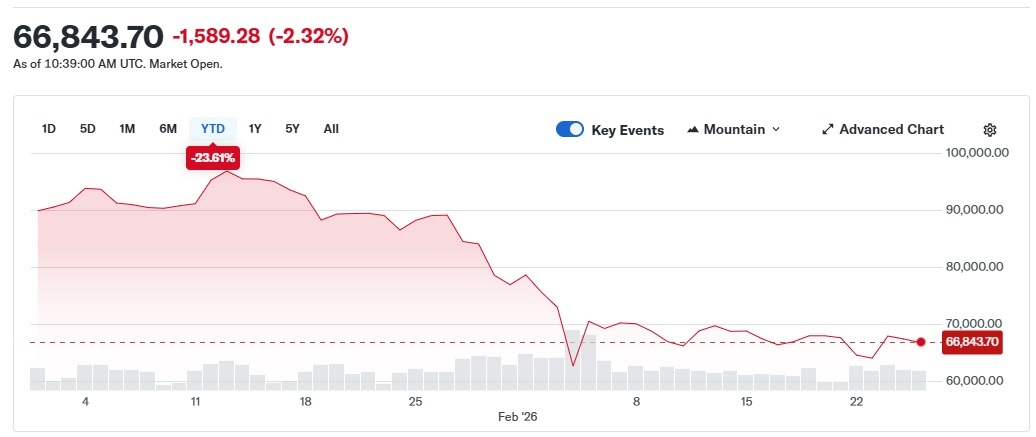
Task: Click the red current-price dot on chart
Action: pyautogui.click(x=921, y=342)
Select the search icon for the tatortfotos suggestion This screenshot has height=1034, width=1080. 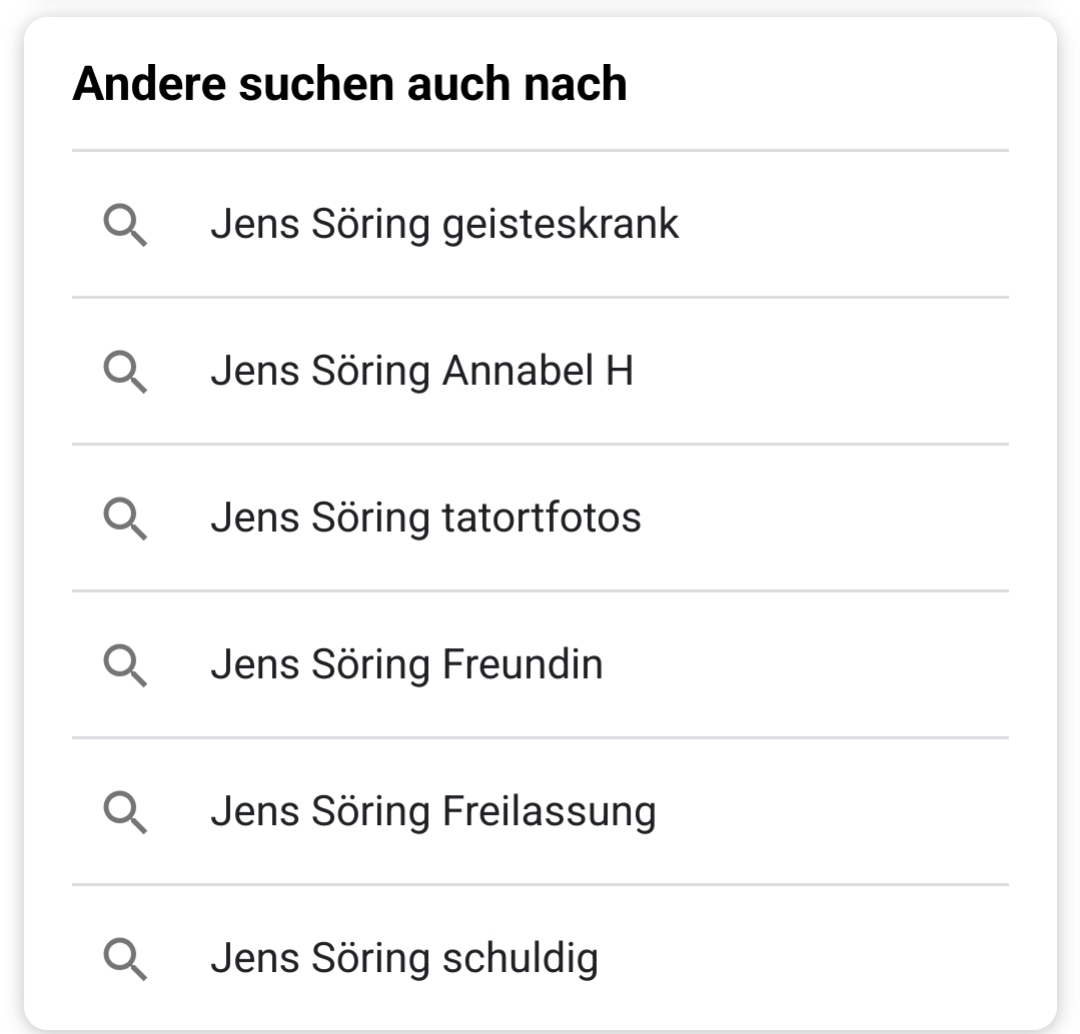[x=125, y=518]
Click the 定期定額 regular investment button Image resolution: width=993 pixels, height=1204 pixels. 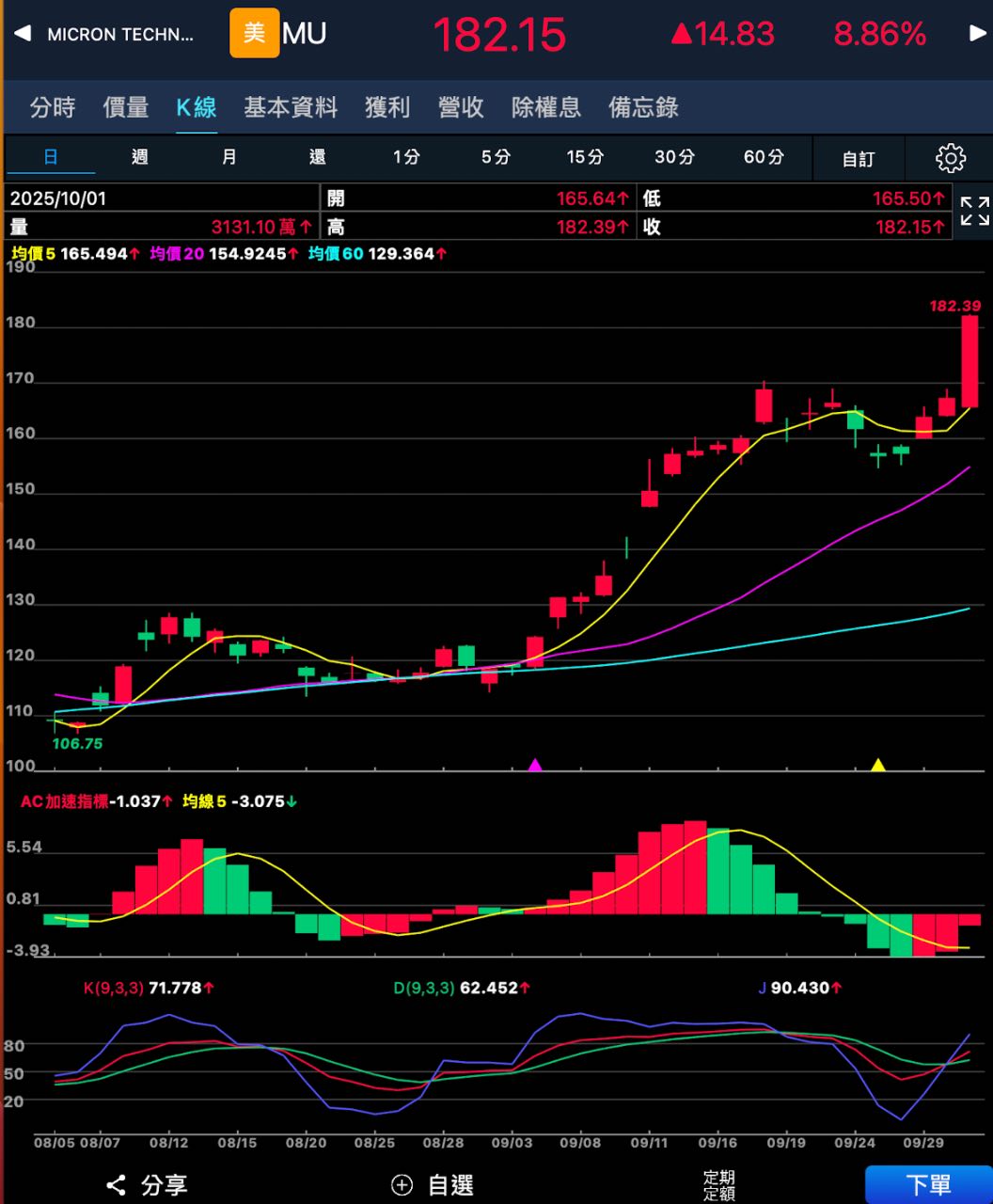point(719,1185)
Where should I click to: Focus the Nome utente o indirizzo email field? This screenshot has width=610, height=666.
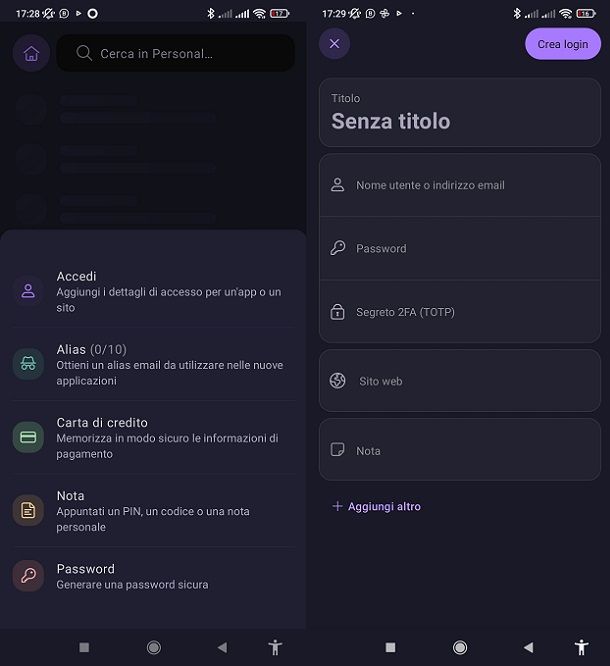460,185
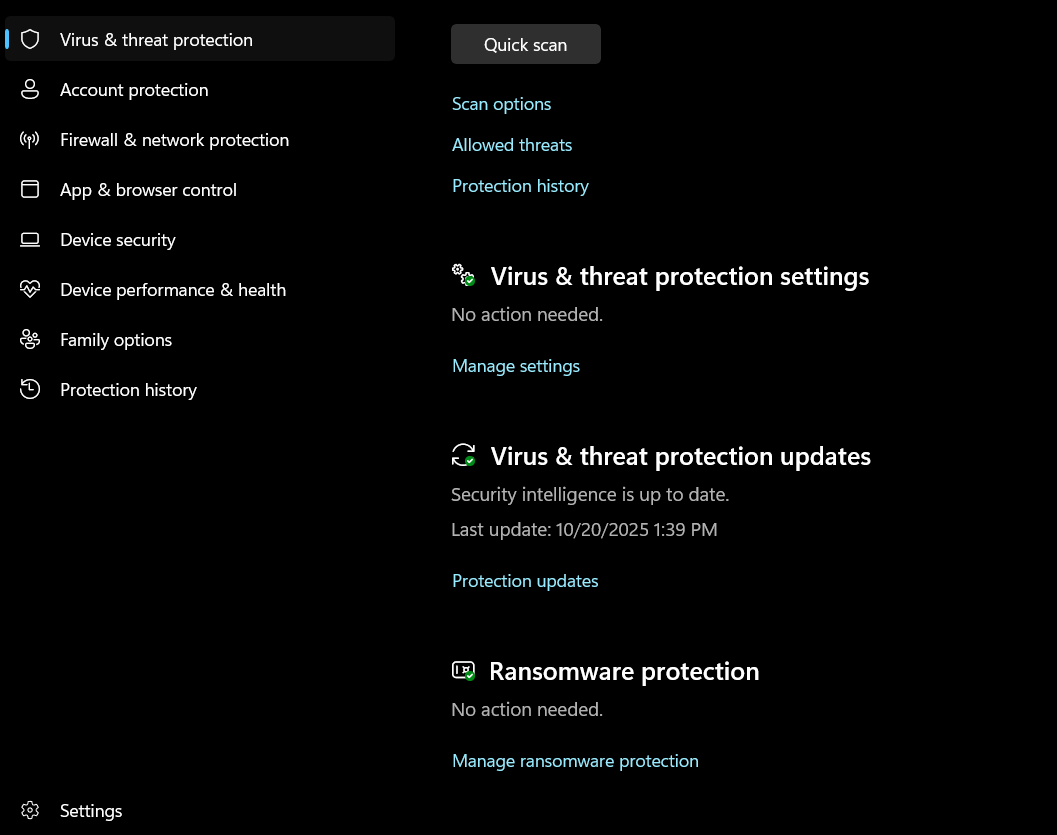Screen dimensions: 1057x835
Task: Click the Protection history clock icon
Action: point(29,389)
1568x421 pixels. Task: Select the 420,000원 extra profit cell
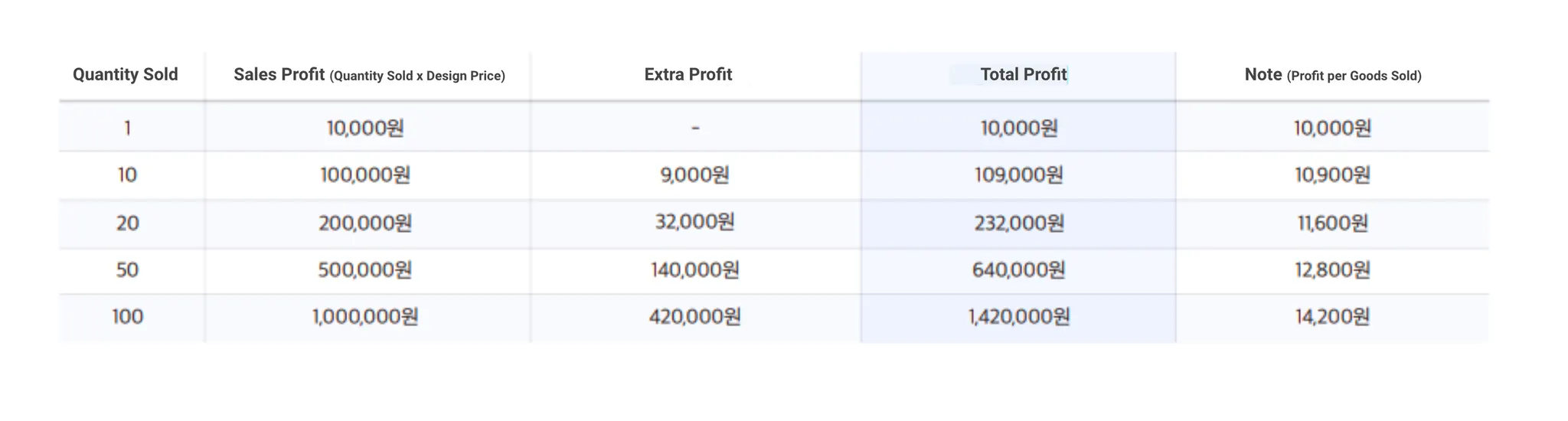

____

*What you are asked to do*
Please transcribe, with no additions, the lines starting at the one that contains "Where should I" and running through the last line of the entries, inclusive. Leave the pictures out.

*Exercise output*
Where should I click to: Focus the Nome utente o indirizzo email field? This screenshot has width=610, height=666.
460,185
Screen dimensions: 1057x835
Task: Click the Protection history clock icon
Action: point(29,389)
1568x421 pixels. Task: Select the 420,000원 extra profit cell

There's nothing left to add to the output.